In the Turkish system, once you graduate from law school you have the option of becoming a lawyer or a prosecutor or a judge. For Kurdish students who were active in Kurdish nationalist political networks, it is difficult to become a prosecutor or a judge because they need to be cleared by a background security check. Kurdish nationalist students who study law must become lawyers. Since the 1990s as an outcome of the “natural” selection process, lawyers have been dominating Kurdish nationalist political networks.
For this very reason it is very likely that some of the next generation political leaders will come from the community of legal professionals. It is likely those lawyers could lead the PKK networks in the future.
Another source that could produce the next generation PKK leaders is the militant -- the armed groups. Examining the armed wing of the PKK, many university dropouts have joined the PKK in the last 10 years. These dropouts could be possible candidates for next generation PKK leaders. Since very little information about the PKK militant wing is available, we don’t know what kind of political culture the PKK will produce.
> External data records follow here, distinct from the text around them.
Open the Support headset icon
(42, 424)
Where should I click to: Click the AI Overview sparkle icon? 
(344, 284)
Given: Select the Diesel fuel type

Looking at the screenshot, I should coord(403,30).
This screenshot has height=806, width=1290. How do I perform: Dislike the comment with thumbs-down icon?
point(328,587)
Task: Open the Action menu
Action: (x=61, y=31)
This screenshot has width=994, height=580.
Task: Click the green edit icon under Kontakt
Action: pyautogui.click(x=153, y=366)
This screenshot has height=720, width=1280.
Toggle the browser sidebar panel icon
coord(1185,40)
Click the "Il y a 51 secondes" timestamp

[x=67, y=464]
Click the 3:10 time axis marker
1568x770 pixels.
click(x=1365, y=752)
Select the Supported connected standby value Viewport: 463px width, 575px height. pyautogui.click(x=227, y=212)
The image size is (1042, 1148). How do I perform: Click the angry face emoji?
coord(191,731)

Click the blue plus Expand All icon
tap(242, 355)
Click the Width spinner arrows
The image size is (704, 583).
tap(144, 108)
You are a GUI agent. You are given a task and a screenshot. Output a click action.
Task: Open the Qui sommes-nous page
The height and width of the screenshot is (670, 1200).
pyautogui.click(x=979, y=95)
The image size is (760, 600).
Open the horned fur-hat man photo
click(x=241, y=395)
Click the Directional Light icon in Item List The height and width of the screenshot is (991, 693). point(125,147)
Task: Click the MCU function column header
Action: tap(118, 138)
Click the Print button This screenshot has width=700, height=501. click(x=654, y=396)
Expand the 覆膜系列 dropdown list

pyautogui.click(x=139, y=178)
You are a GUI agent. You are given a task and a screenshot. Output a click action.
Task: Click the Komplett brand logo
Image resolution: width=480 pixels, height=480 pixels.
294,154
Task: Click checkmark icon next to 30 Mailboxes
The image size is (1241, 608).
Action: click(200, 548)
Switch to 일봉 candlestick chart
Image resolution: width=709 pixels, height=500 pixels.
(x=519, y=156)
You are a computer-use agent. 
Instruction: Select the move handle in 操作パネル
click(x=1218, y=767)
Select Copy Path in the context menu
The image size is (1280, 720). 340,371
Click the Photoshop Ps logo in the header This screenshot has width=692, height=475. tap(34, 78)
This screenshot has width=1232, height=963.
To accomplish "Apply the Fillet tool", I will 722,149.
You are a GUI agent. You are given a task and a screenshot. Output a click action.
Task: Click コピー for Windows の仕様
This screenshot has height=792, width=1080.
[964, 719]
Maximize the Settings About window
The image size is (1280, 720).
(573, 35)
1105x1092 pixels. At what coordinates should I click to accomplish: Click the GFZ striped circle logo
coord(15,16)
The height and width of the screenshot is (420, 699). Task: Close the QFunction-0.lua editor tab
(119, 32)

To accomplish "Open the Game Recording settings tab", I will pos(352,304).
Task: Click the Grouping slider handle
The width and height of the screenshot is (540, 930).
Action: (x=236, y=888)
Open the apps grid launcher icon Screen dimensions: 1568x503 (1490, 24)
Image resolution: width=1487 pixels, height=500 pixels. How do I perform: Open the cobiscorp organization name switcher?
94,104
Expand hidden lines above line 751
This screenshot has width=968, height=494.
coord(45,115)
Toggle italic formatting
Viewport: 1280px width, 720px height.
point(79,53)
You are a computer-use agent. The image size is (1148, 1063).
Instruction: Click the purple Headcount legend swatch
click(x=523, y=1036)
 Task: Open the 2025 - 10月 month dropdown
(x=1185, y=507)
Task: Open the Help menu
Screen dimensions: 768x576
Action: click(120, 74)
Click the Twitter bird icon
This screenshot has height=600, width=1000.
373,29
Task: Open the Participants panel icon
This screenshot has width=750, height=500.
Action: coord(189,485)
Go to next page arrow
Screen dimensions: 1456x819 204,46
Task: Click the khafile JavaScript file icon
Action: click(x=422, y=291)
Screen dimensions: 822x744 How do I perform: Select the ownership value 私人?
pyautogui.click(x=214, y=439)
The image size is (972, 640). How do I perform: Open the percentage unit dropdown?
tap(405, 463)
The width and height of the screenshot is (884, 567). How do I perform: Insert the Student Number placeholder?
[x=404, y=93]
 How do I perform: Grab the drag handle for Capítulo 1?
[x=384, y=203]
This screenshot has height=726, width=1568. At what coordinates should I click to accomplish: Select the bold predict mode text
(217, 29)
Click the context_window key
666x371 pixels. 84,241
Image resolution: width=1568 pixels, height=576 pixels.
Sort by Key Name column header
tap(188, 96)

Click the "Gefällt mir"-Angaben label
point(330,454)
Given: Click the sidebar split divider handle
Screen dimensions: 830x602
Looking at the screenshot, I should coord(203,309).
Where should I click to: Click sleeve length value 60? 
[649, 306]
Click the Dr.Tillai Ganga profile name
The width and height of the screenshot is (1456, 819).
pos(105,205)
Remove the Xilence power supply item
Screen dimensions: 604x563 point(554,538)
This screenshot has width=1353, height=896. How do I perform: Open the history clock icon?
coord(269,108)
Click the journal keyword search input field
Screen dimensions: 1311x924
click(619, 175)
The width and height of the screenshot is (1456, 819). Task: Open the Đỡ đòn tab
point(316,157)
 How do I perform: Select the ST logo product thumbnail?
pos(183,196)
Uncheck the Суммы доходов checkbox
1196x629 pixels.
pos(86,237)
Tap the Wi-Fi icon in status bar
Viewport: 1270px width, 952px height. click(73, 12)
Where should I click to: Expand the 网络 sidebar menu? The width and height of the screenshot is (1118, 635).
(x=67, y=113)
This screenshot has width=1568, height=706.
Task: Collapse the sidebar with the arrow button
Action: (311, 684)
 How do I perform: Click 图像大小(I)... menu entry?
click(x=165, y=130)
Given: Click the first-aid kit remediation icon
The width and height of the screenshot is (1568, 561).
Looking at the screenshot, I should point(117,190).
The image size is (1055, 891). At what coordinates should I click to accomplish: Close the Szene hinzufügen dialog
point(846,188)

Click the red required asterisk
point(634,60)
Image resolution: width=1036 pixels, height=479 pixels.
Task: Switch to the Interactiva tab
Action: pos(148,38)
The third source of potential PKK leaders is the diaspora. This group is the most extreme group and has no connection with the reality on the ground and the reality in Turkey. They mostly preserve their grievances concerning Turkey, which become part of their identity. Although disconnected from the changing reality of political factors in Turkey, they are the most active vein of the PKK network, and more importantly, they finance the PKK. Consequently, next generation PKK leaders are likely to emerge from the diaspora. Once they become active on the leaderships committee they could change the direction and the tone of the PKK’s way of war.